Княжна не на шутку задумалась:

— Как я могу тебе доверять?

— Да как хочешь. Мое дело предло…

— Ладно!

— Давно бы так, — и черкнула в воздухе знак.

Сетка мигом растаяла. Малинка так и осталась торчать над дорожкой:

— И это всё, магиня?

— Ага. Возвращаемся ко второй официальной части. Повторяю еще раз: есть дело.

— Какое? — отмерла, наконец, она.

— Какое?.. Ты ведь это здесь целый месяц искала?

Зажатый в моей руке пухлый кожаный конверт, извлеченный из заднего кармана штанов, оставил на призрачном лице лишь глаза:

— Откуда он у тебя?!

— Недалеко тут нашла.

— И где именно? — выказал призрак любопытство.

— В ближнем правом углу. Под зилийским идолом.

— Изыди!!!

— Заткнись! — синхронно гаркнули мы обе на попугая. — Значит, там?

— Так точно. Сильнейший языческий оберег от духов умерших — еще б ты до горшка дотянулась. К тому же Его светлость приказал перекрасить его вместе с остальными в тон общей островной тематики… Теперь о деле.

— Что ты хочешь, магиня, за то, чтоб вернуть эту вещь моему отцу?

— Так это значит, его «вещь»?

— Да-а, — уныло кивнул призрак.

— Ага… Тогда поступим так: ты рассказываешь, зачем зарыла ее в своем горшке, а я возвращаю пропажу хозяину. Договорились?..

Малинка, едва вновь не перейдя на вой, протяжно вздохнула…

Через полчаса я сидела в кабинете Его светлости. За круглым полированным столиком, перед лежащим прямо в его центре кожаным конвертом. Здесь, при нормальном освещении он казался жутко старым. И было удивительно: как без применения магии можно было вообще не истлеть? Возможно, все дело в масляной пропитке? Или в прочности швов?.. А бес его…

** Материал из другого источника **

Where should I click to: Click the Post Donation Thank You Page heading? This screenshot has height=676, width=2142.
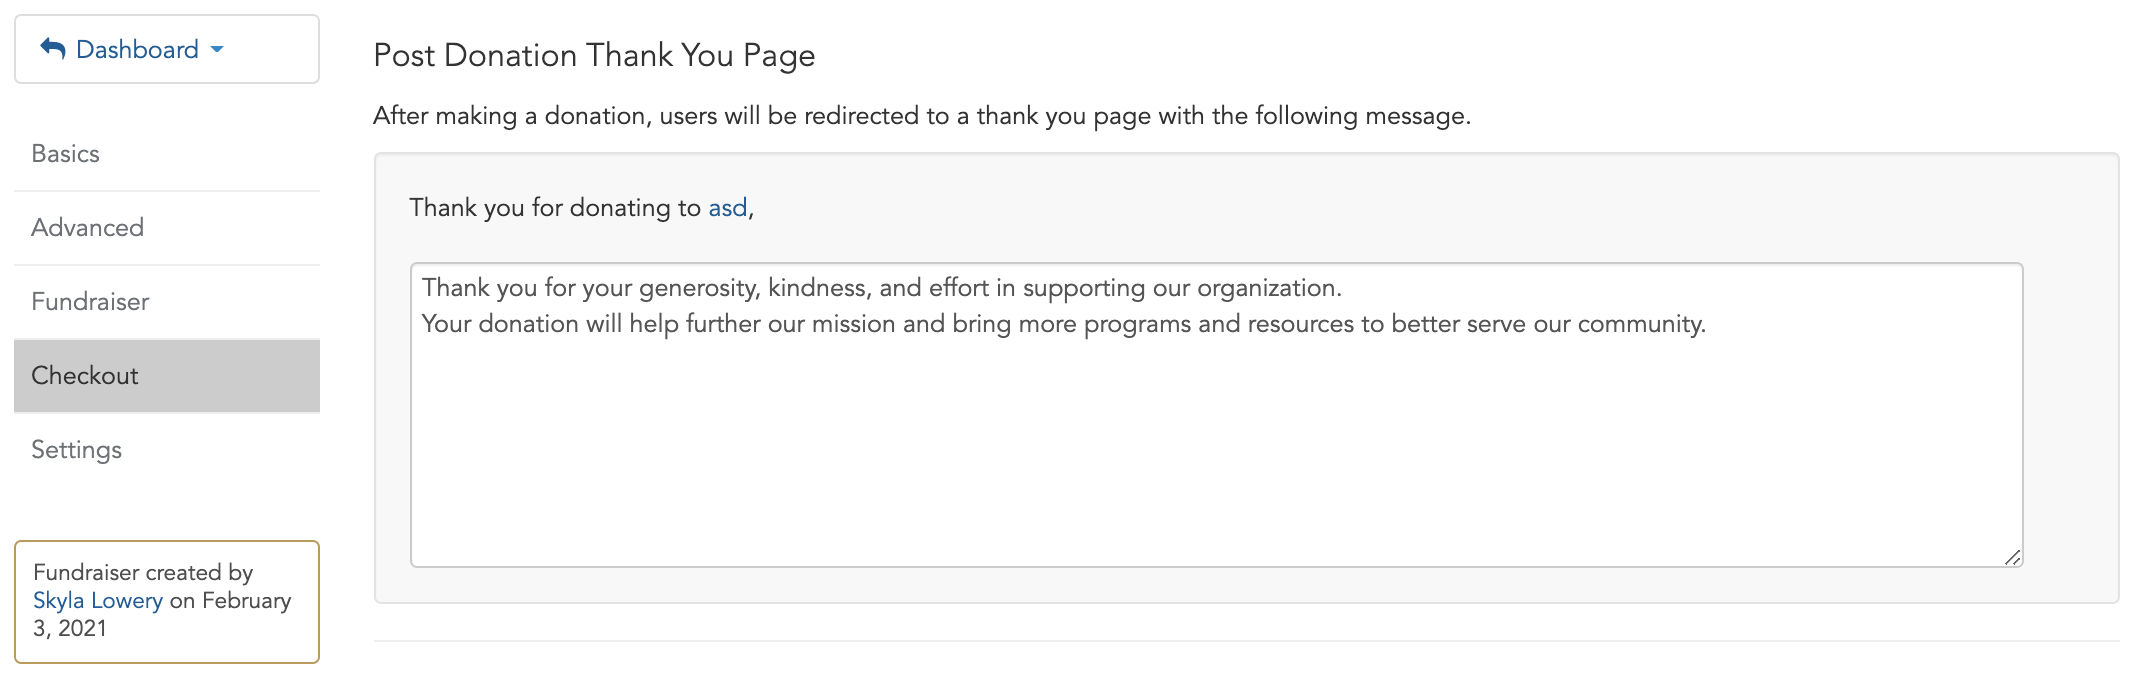tap(594, 55)
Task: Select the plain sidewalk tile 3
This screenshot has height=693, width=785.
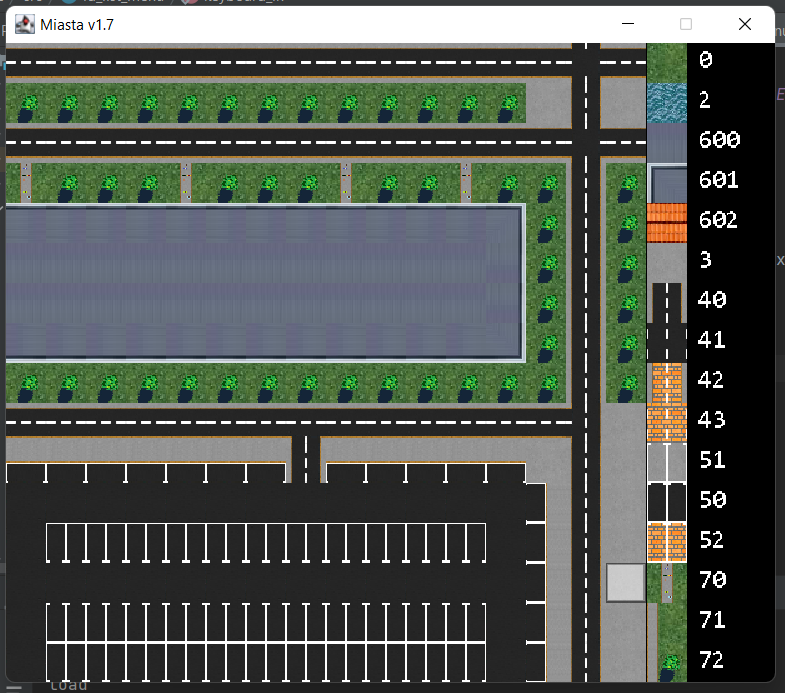Action: point(667,262)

— Госпожа Вешковская? — князь, курсирующий от камина до книжного шкафа, в развороте замер. — Может, все же…

— Нет, спасибо, Ваша светлость, — мотнула я опущенной на сцепленные руки головой.

— А я еще выпью, — и широким шагом вернулся к разносу с бутылками. — У меня к вам вопрос, — сказал и усмехнулся. — Теперь — у меня к вам.

— Я вас слушаю.

— Вы утверждали, что она… моя дочь, возвращалась именно для того, чтобы вернуть мне пропажу?

— Так точно. Это была ее миссия. Теперь она ее выполнила и обрела покой. Хотя… — замолкнув, вздохнула я.

Мужчина развернулся с наполненной рюмкой в руке:

— Что вы хотели сказать?

— Вы знаете, не мне вам в этом плане давать советы, но… закажите по княжне церковную службу за упокой души. Ей там станет легче.

— Где «там»?

— Где? Вам лучше знать.

— А-а…А вот я не уверен… Вы же знаете, конечно, о том, что было до ее болезни?

— Да. И, если вы насчет демона, то, здесь ваша дочь была бессильна, уж вы мне поверьте. Бывали случаи и покруче. И даже на Святой монастырской земле. Она же, наверняка, поначалу боролась. Вспомните: ездила внеурочно в храм и расставляла по всей комнате иконы?

— Ну да, — наморщил мужчина лоб. — Что-то такое… припоминаю… А как вы узнали про конверт в горшке?

— Я ее вычислила. Она ведь в виде призрака сначала в свою комнату вернулась. Там еще свежая энергетика. А уж потом запустила ее фантом. И он мне все показал.

— И его? — скривился князь.

— Его?.. Нет. С ним — сложнее. Он лишь след от руки оставил на стене над кроватью. Да и то — большая удача. Инкубы ведь редко материализуются в «процессе» и обычно действуют лишь на уровне сознания, перед этим полностью лишая свою жертву воли. Создают его видимость, так сказать.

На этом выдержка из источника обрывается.